If the research is ongoing, a Continuing Review Form must be submitted to the OHSN-REB according to the Full Board meeting submission deadlines AND at least 40-45 days prior to the expiry date of the study. This will allow the Chairperson or their delegate sufficient time to contact the Investigator/study team if there are any questions or concerns about the progress of the study.

The Full Board submission deadlines and meeting dates can be found on our website by clicking on the Meeting & Huddle Dates tab.

The Continuing Review Form is to renew what is currently approved only. If there has been a departure from the approved research an Amendment Form must be submitted to the OHSN-REB.

IMPORTANT: If ethics approval lapses, research activities, including the enrollment of new participants, must be suspended until ethics approval has been re-instated. If there is a lapse in ethics approval, the Researcher must document the reasons for the lapse and identify the steps taken to prevent future lapses.

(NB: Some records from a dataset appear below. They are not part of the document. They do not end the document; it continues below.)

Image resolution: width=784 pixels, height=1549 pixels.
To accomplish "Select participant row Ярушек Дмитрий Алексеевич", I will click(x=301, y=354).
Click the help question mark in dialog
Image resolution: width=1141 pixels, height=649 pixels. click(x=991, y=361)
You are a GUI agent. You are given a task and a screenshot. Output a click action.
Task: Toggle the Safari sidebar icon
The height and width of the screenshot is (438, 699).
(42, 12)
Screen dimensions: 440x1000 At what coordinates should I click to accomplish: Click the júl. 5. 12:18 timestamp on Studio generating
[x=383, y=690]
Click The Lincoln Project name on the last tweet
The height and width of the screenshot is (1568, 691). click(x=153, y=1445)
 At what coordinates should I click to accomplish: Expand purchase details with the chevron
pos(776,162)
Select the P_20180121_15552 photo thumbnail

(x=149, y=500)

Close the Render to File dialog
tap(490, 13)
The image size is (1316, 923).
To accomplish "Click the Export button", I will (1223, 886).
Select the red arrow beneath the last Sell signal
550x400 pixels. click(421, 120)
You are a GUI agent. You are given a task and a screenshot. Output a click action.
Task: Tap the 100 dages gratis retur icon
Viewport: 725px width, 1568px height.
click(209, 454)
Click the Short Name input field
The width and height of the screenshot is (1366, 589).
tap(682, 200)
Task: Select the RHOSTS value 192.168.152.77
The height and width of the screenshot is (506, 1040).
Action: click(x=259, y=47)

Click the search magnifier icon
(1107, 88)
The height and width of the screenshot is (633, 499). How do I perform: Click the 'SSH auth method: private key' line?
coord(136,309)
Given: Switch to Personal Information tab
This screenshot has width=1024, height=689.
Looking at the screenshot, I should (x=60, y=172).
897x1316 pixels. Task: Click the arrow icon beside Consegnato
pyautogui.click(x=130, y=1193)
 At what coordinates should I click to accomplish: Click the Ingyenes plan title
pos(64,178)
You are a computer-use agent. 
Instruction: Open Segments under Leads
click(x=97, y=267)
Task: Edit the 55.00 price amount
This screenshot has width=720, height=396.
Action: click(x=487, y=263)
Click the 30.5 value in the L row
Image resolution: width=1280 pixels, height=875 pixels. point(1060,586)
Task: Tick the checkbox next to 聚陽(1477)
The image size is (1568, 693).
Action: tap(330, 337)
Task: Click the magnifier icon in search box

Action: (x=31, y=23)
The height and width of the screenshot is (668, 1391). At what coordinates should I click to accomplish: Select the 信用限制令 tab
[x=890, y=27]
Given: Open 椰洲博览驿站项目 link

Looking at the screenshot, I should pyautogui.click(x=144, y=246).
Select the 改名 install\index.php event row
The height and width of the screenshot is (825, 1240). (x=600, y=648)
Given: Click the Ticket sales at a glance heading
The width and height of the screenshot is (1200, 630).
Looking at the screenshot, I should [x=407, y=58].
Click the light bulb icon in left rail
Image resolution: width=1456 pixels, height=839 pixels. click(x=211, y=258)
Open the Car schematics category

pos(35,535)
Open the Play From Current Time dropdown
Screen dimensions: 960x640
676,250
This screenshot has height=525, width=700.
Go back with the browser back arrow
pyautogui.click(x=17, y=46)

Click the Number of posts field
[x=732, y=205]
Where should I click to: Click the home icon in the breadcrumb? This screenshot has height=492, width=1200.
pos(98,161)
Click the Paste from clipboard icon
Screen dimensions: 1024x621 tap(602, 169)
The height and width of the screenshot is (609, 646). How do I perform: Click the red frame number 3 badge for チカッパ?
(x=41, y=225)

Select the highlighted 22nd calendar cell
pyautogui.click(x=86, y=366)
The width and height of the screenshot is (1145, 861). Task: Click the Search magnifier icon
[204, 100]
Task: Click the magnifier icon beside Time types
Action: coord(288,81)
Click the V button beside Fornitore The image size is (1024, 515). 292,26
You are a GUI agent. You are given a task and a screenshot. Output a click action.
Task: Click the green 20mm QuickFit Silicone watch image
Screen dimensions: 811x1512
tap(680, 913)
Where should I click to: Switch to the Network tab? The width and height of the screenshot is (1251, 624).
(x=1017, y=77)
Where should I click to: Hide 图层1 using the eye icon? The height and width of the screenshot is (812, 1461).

The OHSN-REB Continuing Review Form must be submitted electronically via IRIS. See IRISGuide for guidance documents.

🔗 Instructions and Process Map for Reportable Event Review (coming soon)

The Investigator is responsible to report reportable events to the REB of Record (e.g., OHSN, OCREB, or a qualified Board of Record (BOR) appointed by CTO) according to that board's SOPs.

The REB must receive and review any new information generated throughout the course of the research that might affect the rights, safety and well-being of research participants.

Prior to submission, please review the following for more information and for reporting timelines

When submitting Reportable Events to the OHSN-REB, each event must be submitted individually (one Main Reportable Event Form and Section Form per event).

For example, if there is a local adverse event and protocol deviation that need to be reported, the following must be submitted:

  • Main Reportable Event Form + Local SAE Section Form AND
  • Main Reportable Event Form + Protocol Deviation Section Form

The OHSN-REB Reportable Events Form must be submitted electronically via IRIS. See IRISGuide for guidance documents.

🔗 Instructions and Process Map for Study Closure Review (coming soon)

Upon completion of the research, and prior to study expiry, the Investigator must submit a Study Closure Form to for the REB to close the study file.

The ICH Guideline for Good Clinical Practice (1996) clearly indicates in section 14.3 – Final Report(s) by Investigator that "upon completion of the trial, the investigator, where applicable, should inform the institution; the investigator/institution should provide the IRB/IEC with a summary of the trial's outcome, and the regulatory authority(ies) with any reports required" (p. 20).

Prior to submitting a Study Closure Form, please ensure that this is your FINAL submission to the OHSN-REB for your protocol, i.e. all participant follow-up is complete, the sponsor has confirmed (where applicable) the database has been locked, all queries have been resolved. Study Closure Forms should not be submitted unless the study is finished at all centres (where applicable).

Once a file is closed with the OHSN-REB:

  • The file cannot be re-opened; if the research for a closed file is to continue, a new application will need to be submitted.
  • The file is sent offsite for the archive period; if it needs to be retrieved, a $100 file retrieval fee will apply.

The OHSN-REB paper-based Study Closure Form will be accepted via email to REBAdministration@ohri.ca. until June 1, 2022; see the 'Forms' tab of the OHSN-REB website to access the paper- based form. After June 1, 2022, the Study Closure Form must be submitted electronically via IRIS; see IRISGuide for guidance documents.